Gradient descent

An exponentially-decaying learning rate #

Suppose that \(f:\mathbb{R}^n \rightarrow \mathbb{R}\) is differentiable. Starting with \(w_0 \in \mathbb{R}^n\), we can iterativaly construct a sequence of points \(\{w_t\}_{t=0}^\infty\) by letting \[w_{t+1} = w_t - \alpha \nabla(f)(w_t)\] for a fixed \(\alpha \in \mathbb{R}.\) As we proved in class, if \(\alpha\) is suitably chosen, the value of \(f\) decreases at each point of this sequence. More precisely:

Theorem: Suppose that \(f: \mathbb{R}^n \rightarrow \mathbb{R}\) is a function whose gradient \(\nabla f :\mathbb{R}^n \rightarrow \mathbb{R}^n\) is a Lipschitz continuous function with constant \(L\), all second derivatives of \(f\) exist, and \(\alpha = \tfrac{1}{L}\). Then \[ f(w_{t+1}) \leq f(w_t) - \tfrac{1}{2L} ||\nabla(f)(w_t)||^2.\]

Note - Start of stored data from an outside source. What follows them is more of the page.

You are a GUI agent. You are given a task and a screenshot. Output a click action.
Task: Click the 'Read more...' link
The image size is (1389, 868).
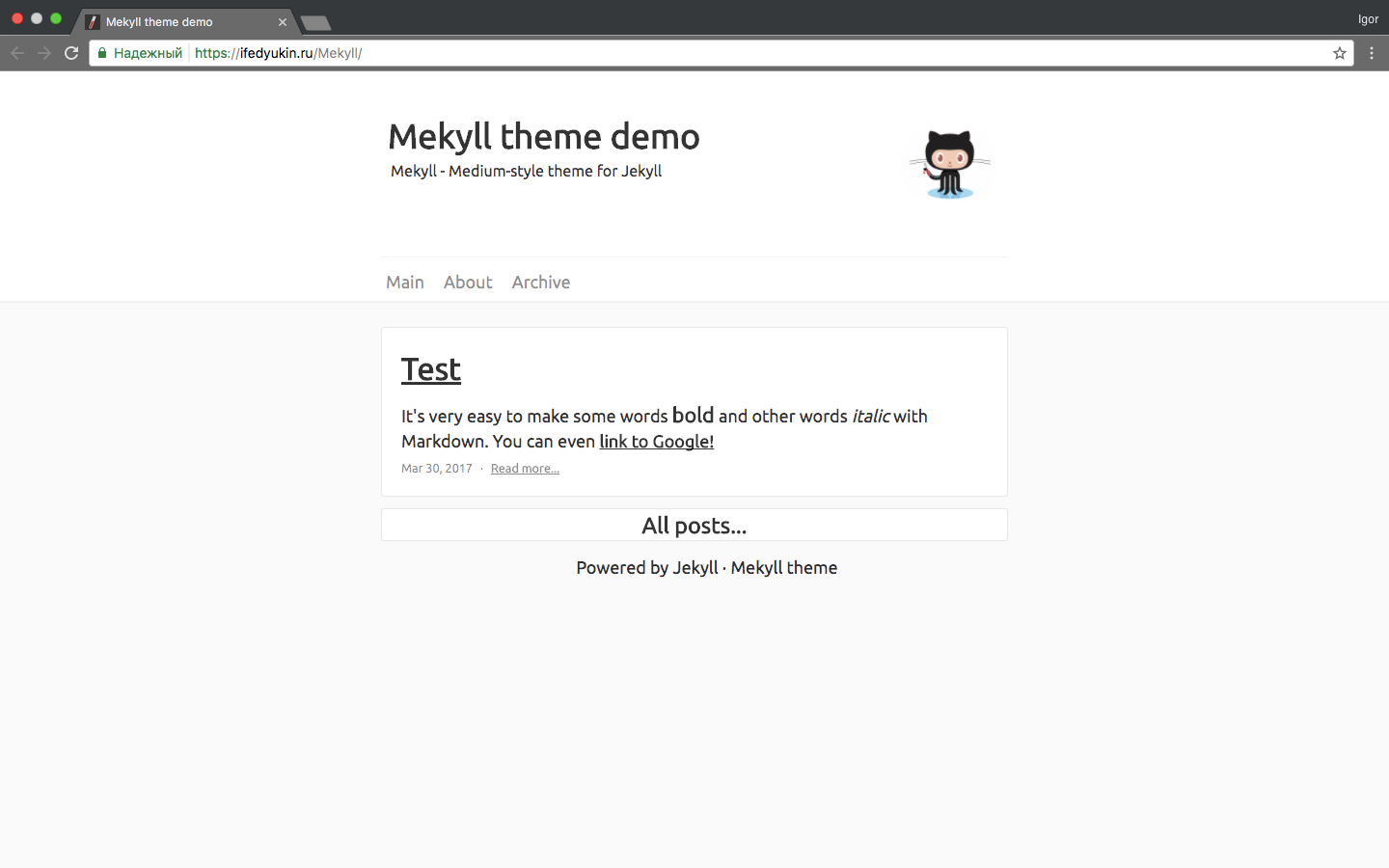tap(525, 468)
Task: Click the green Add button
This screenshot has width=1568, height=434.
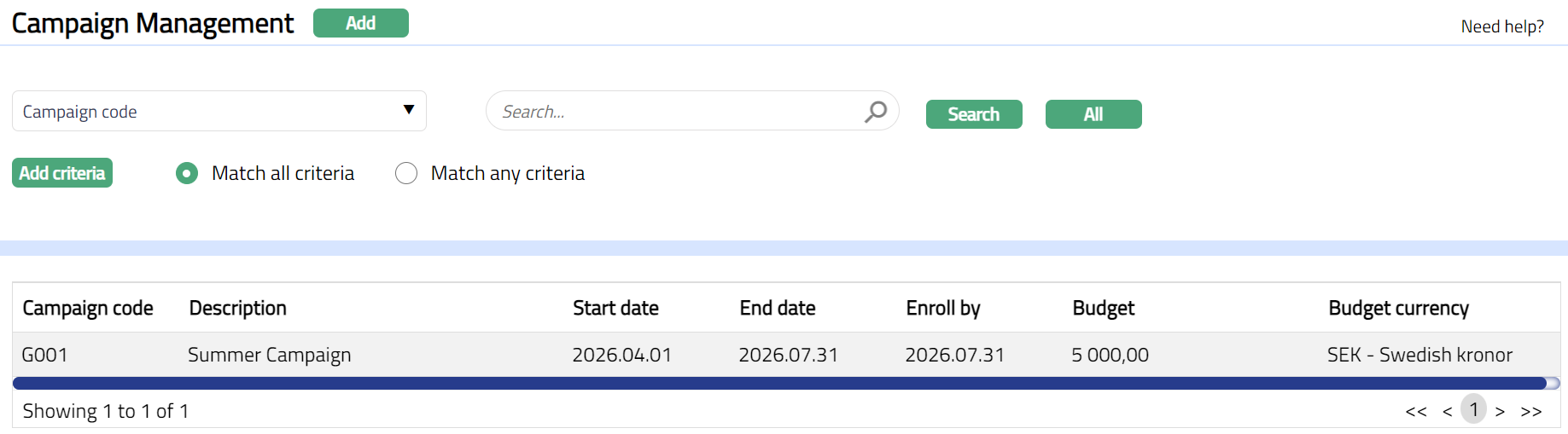Action: 360,23
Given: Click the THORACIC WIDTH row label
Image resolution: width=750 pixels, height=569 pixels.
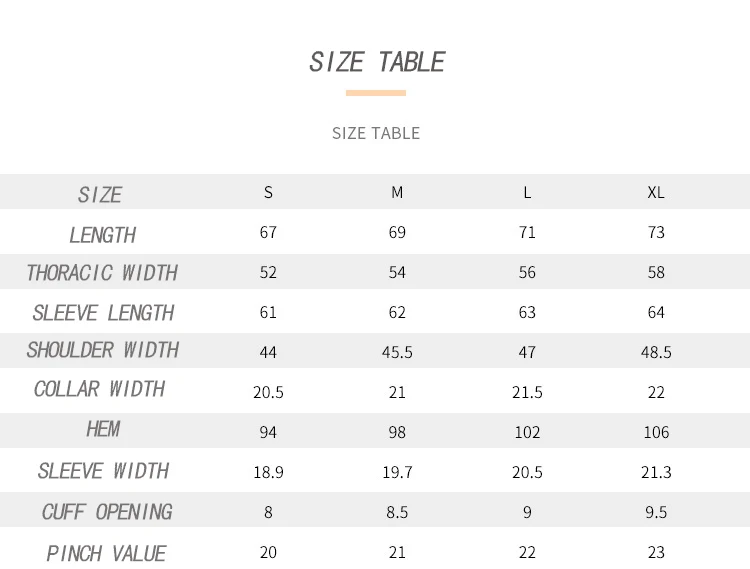Looking at the screenshot, I should (x=102, y=273).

This is a perfectly reasonable result if we have an a priori estimate for \(L\). If we do not, the gradient descent algorithm can be tweaked in the following way. Consider \(\alpha \in (0,1)\) and define a sequence of points by \[w_{t+1} = w_t - \alpha^t \nabla(f)(w_t).\] Verify the following version of a guaranteed progress bound:

Homework exercise: With \(f\) as above and an arbitrary \(\alpha \in (0,1)\), show that there exists an \( N \in \mathbb{N}\) such that if \(t\geq N\), then \[ f(w_{t+1}) \leq f(w_t) - \frac{\alpha^t}{2} ||\nabla(f)(w_t)||^2.\] You may use the fact that \(\lim_{t \rightarrow \infty} \alpha^t = 0\) without proof.

With an additional technical restriction on \(f\), this result can be used to prove that the sequence \(\{w_t\}\) is Cauchy and consequently converges. But I won’t ask you to prove that just yet…

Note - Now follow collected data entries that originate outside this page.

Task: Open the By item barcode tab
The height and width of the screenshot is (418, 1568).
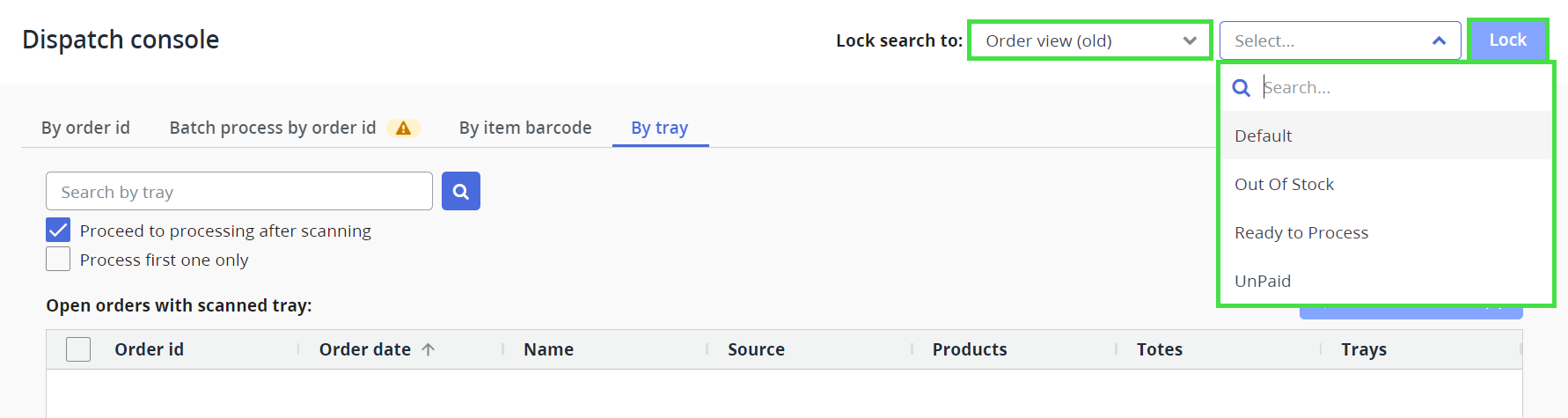Action: (525, 128)
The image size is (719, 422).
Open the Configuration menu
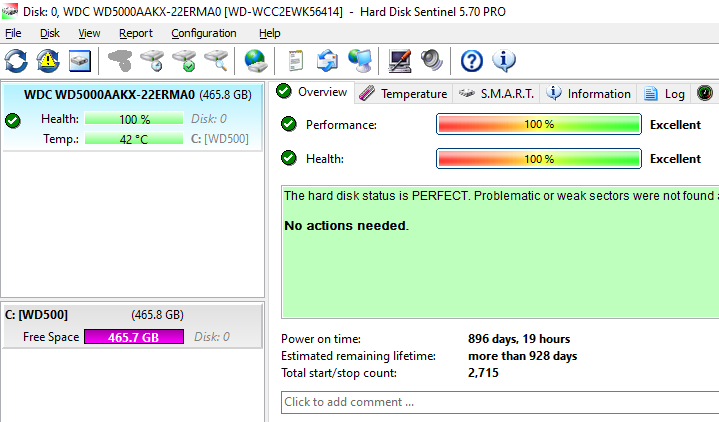204,33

Note: There is another advantage to using an exponentially-decaying learning rate instead of a constant one. According to the theorem above, a small constant learning rate guarantees that gradient descent is monotonically decreasing. But this may force the algorithm to seek only the nearest local minimum of the objective function \(f\). If the learning rate starts out as large, sacrificing the guarantee of monotonicity allows gradient descent to explore the basins of attraction of other local minima. The exponential decay guarantees that the learning rate will eventually be small.